By Ketu Desai
We are getting closer to rate cuts. The inflation numbers finally started to show a disinflationary trend. Headline CPI was flat on the month. Core CPI ex-shelter, a measure that the Fed pays close attention to, was actually negative. The Fed’s preferred inflation measure (PCE) is running at 2.6%. The Fed is forecasting just one cut this year while the market is expecting two. Either way, the next move will be a cut in a gradual and shallow cycle.
The neutral rate is higher than it was after the Great Financial Crisis. Monetary policy is not the driver of the economy or the market. This is a cycle driven by fiscal spending and a CapEx cycle led by AI. Less than 20% of the $2.4 trillion from the Infrastructure Bill, Inflation Reduction Act, and CHIPS Act has been spent. We are also in a significant corporate CapEx cycle driven by AI, which is also just getting started. Large cap tech alone will increase CapEx 35% this year. This is an arms race. This spending is what is driving the market, especially market-cap weighted indices. The market is far more sensitive to any changes in this spending than it is to monetary policy. Following fiscal policy and AI will be far more profitable this cycle.
The defining feature of the rally has been its narrowness. The top seven tech stocks have outperformed the remaining 493 by over 70% since the start of 2023. The market-cap weighted S&P has more than doubled the performance of the equal-weighted S&P since the start of 2023. Over the past year, just 7% of the stocks in the S&P 500 are actually outperforming the index. Nvidia accounts for over a third of the entire YTD gain. The top ten stocks are 35% of the index, greater than the previous peak of 30% in 1963. The extreme outperformance is justified by earnings growth.

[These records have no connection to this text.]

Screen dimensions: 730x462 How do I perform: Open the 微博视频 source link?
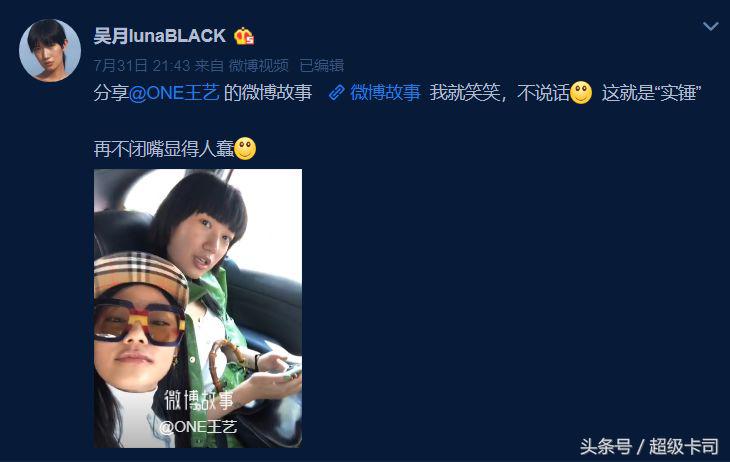[258, 65]
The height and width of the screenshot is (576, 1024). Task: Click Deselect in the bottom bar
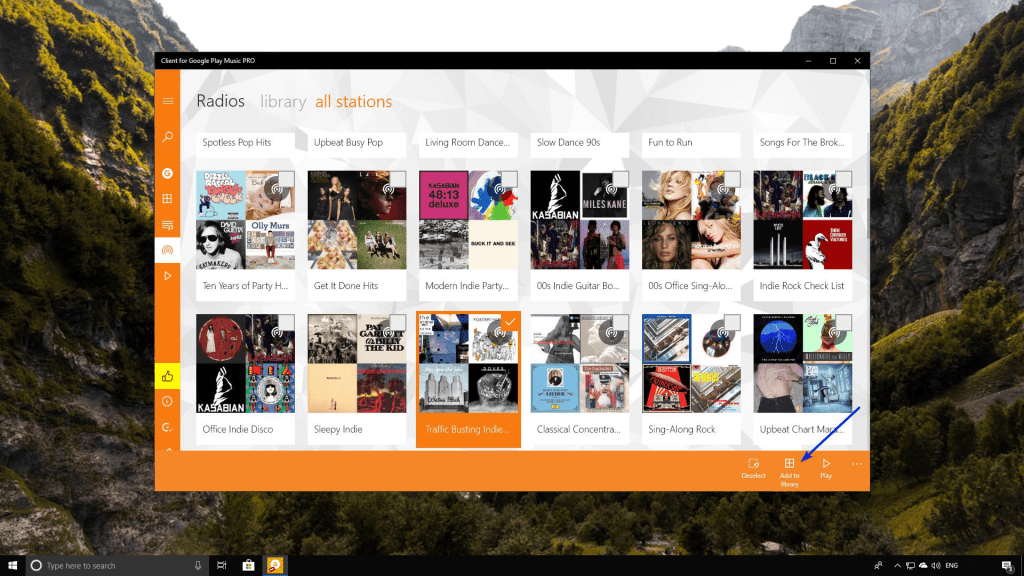[x=753, y=469]
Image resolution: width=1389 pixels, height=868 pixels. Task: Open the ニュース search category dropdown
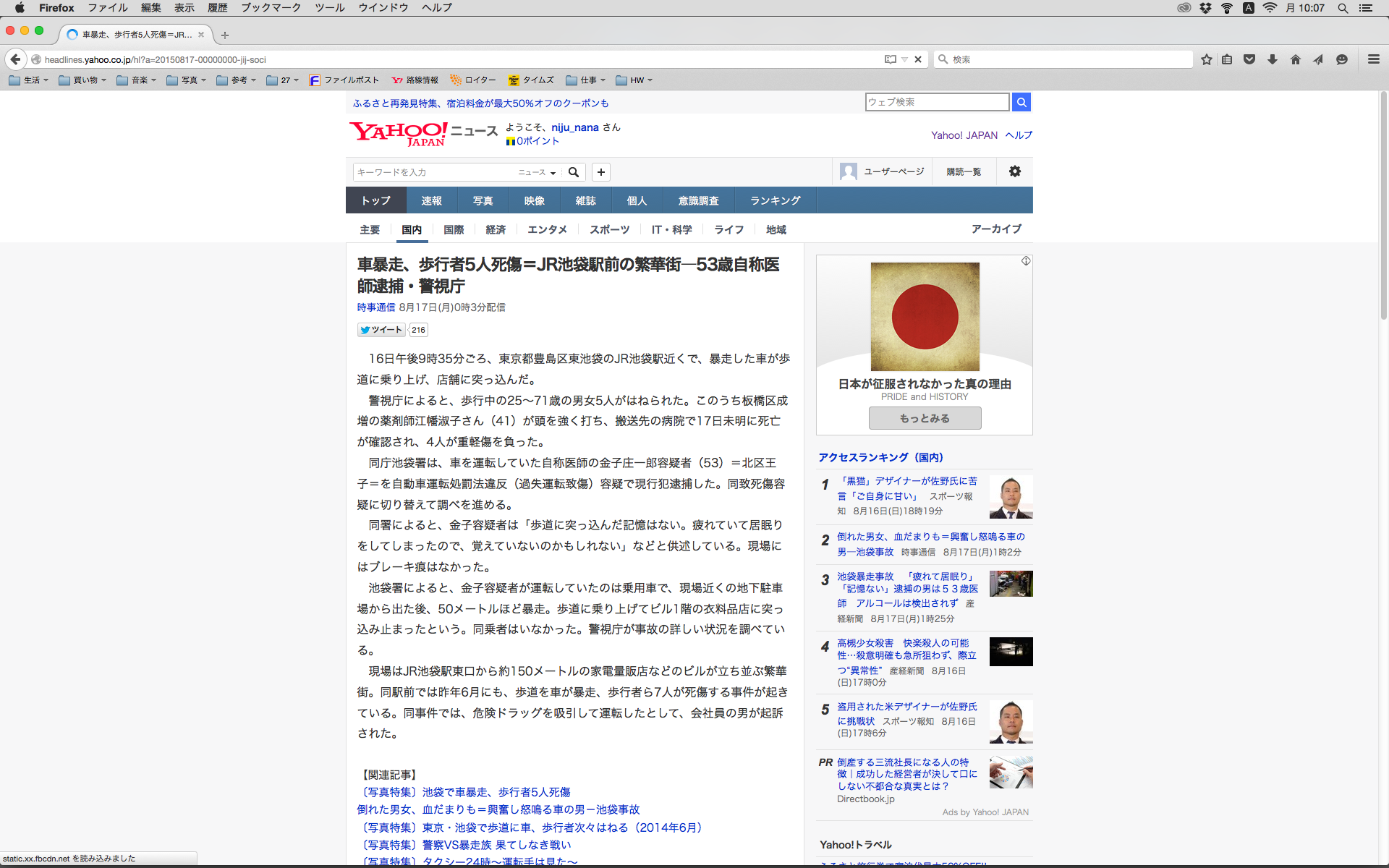537,172
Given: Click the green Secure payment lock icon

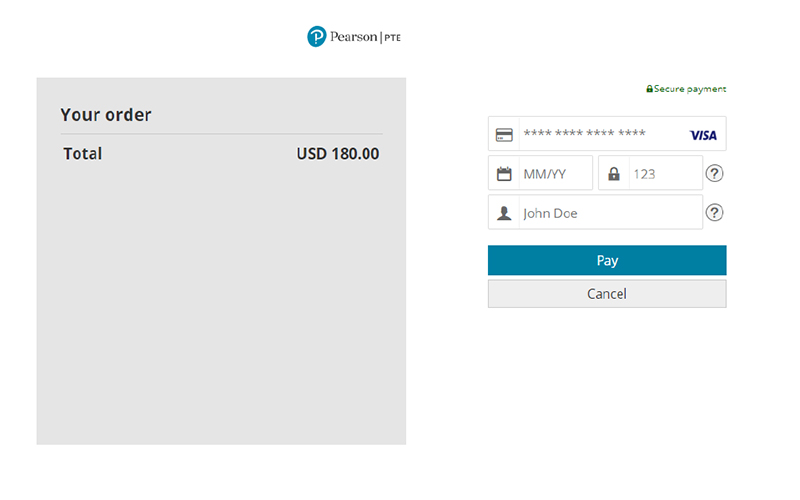Looking at the screenshot, I should click(649, 89).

Over the past year, large cap tech grew sales 15% with margins up 6.1% leading to 60% earnings growth. Compared to the remaining 493, which grew sales only by 3% with margins contracting and earnings falling 2%. While the earnings gap will narrow, it will be hard to fade these names until the AI story changes. Not to mention, they have the best balance sheets, highest cash flow generation, the best margins, are not sensitive to rates, are the most levered to AI, and have the largest buybacks. They will benefit the most from the trillions that will come into the market as FOMO starts to hit those sitting in cash. With significant geopolitical and election uncertainty around the globe, money will flow for the best. Simply put, they are both on offense and defense right now. The pain trade might be even more concentration.

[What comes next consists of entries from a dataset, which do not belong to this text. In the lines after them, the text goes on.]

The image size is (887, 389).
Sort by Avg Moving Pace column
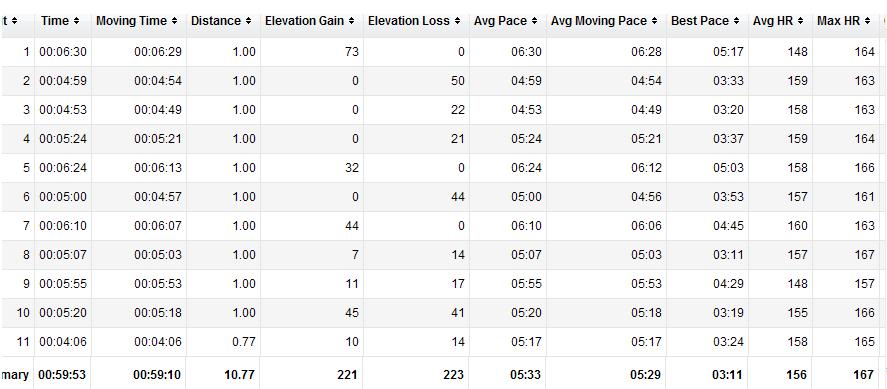tap(604, 21)
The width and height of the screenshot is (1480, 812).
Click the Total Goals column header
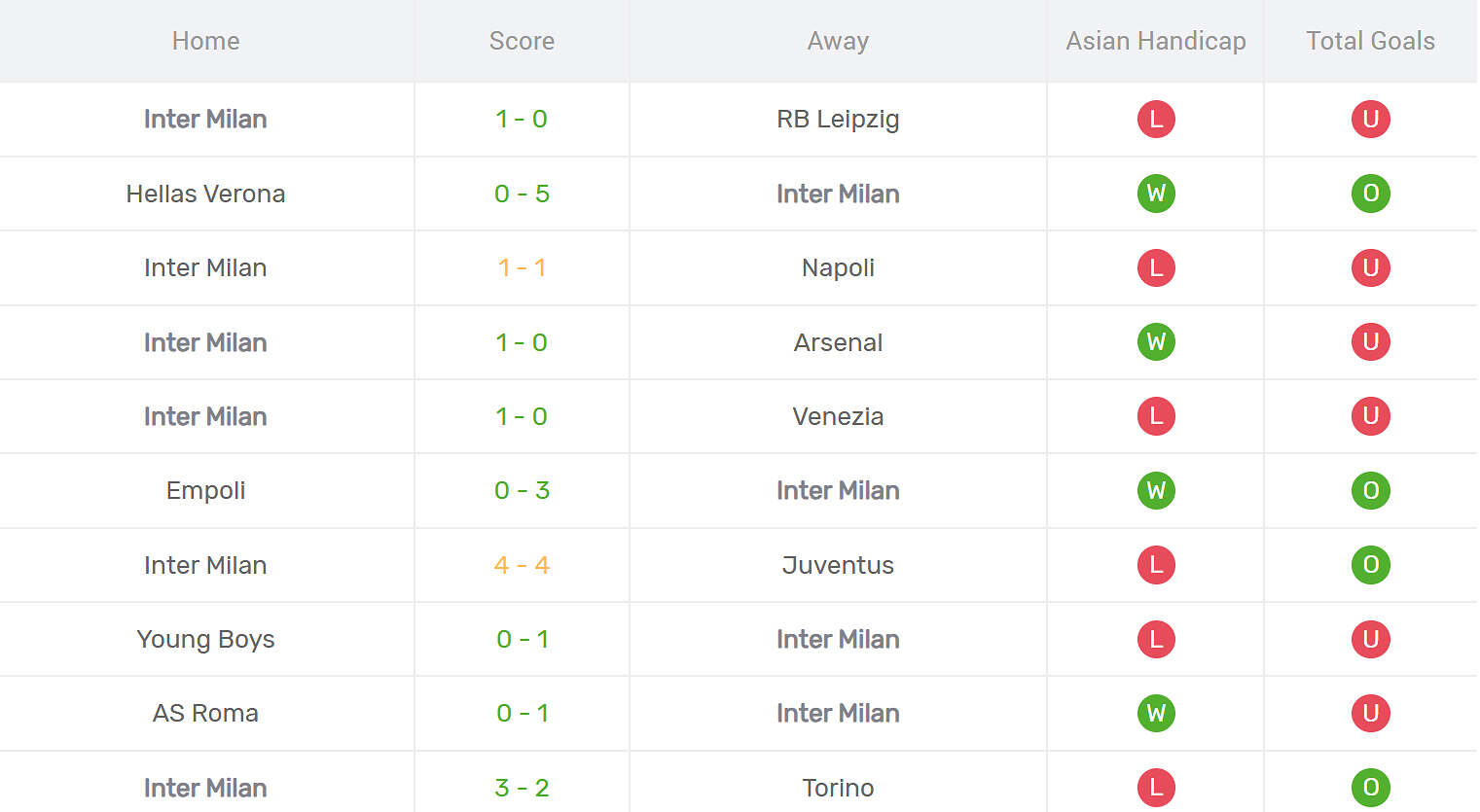pyautogui.click(x=1370, y=41)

For the past fifteen years, software companies have been some of the biggest winners in the market. Investors were willing to pay high multiples for Software-as-a-Service (SaaS). Investors loved their high growth rates, high margins, and reliable subscription revenue. They were not subject to the boom-and-bust cycles of hardware companies. Companies such as Adobe, Salesforce, ServiceNow were some of the biggest winners in the market.
In recent weeks, investors for the first time in a while have started to question their investments in SaaS companies. We’ve been receiving warning shots all year that growth was slowing at SaaS companies. Salesforce missed both top and bottom lines as it saw its stock fall nearly 20% and glide to just 8-9% growth with lower margins. We have witnessed similar slowing across many names in enterprise software with near-term risks is that the sales cycle is longer and tech budgets getting tighter. CTOs are investigating how AI can be integrated into their business. The longer-term risk is that AI could make certain software commoditized. The IGV (software ETF) trades at a 50% premium to the S&P. With that kind of premium, slowing growth, high positioning, we may be in the early innings of the SaaS unwind.
Looking forward, the market will focus on the election, second quarter earnings, and a Fed meeting.
Ketu Desai is the Principal of i-squared Wealth Management Inc. (www.isquaredwealth.com), an investment management firm based in New Jersey. [email protected]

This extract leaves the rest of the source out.